**WORK TASK**
In the entries below, which lines run from the one containing "г. (70, 2251)" to the one containing "Январь 1956 г."? Copy exactly those lines, ends included, and no others.

**DATA TO EXAMINE**
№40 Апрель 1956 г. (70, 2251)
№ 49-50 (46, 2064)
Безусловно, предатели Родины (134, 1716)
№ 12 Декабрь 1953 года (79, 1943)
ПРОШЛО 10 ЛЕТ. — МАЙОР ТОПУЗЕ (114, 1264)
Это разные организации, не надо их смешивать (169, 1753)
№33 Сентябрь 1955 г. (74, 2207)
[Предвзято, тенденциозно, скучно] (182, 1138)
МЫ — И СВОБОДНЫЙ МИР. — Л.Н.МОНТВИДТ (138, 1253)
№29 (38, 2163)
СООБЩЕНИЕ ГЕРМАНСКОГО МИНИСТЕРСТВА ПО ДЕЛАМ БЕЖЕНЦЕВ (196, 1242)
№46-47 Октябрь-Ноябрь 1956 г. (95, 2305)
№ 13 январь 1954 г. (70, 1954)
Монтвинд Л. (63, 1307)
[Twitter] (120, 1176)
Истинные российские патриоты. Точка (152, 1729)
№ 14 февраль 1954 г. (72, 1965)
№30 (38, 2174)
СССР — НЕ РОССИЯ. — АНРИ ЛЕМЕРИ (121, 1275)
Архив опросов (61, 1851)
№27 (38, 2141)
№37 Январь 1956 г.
* * *
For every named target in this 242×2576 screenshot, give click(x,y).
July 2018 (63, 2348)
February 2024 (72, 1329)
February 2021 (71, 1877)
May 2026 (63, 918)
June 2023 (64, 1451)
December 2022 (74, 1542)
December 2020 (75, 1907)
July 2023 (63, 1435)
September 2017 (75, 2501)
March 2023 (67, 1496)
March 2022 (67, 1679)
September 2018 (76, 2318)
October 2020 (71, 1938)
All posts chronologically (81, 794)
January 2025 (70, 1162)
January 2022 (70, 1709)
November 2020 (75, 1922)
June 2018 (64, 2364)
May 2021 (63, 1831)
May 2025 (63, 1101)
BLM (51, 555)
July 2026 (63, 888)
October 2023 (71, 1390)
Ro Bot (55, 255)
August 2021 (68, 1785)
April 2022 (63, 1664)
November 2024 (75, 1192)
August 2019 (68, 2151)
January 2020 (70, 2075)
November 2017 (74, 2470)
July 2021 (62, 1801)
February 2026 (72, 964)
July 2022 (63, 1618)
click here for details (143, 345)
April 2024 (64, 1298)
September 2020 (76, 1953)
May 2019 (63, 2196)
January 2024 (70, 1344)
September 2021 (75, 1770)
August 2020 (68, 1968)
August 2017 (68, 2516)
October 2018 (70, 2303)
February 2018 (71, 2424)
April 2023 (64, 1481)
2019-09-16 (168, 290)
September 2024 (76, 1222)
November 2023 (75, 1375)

**EXPECTED OUTPUT**
№40 Апрель 1956 г. (70, 2251)
№ 49-50 (46, 2064)
Безусловно, предатели Родины (134, 1716)
№ 12 Декабрь 1953 года (79, 1943)
ПРОШЛО 10 ЛЕТ. — МАЙОР ТОПУЗЕ (114, 1264)
Это разные организации, не надо их смешивать (169, 1753)
№33 Сентябрь 1955 г. (74, 2207)
[Предвзято, тенденциозно, скучно] (182, 1138)
МЫ — И СВОБОДНЫЙ МИР. — Л.Н.МОНТВИДТ (138, 1253)
№29 (38, 2163)
СООБЩЕНИЕ ГЕРМАНСКОГО МИНИСТЕРСТВА ПО ДЕЛАМ БЕЖЕНЦЕВ (196, 1242)
№46-47 Октябрь-Ноябрь 1956 г. (95, 2305)
№ 13 январь 1954 г. (70, 1954)
Монтвинд Л. (63, 1307)
[Twitter] (120, 1176)
Истинные российские патриоты. Точка (152, 1729)
№ 14 февраль 1954 г. (72, 1965)
№30 (38, 2174)
СССР — НЕ РОССИЯ. — АНРИ ЛЕМЕРИ (121, 1275)
Архив опросов (61, 1851)
№27 (38, 2141)
№37 Январь 1956 г.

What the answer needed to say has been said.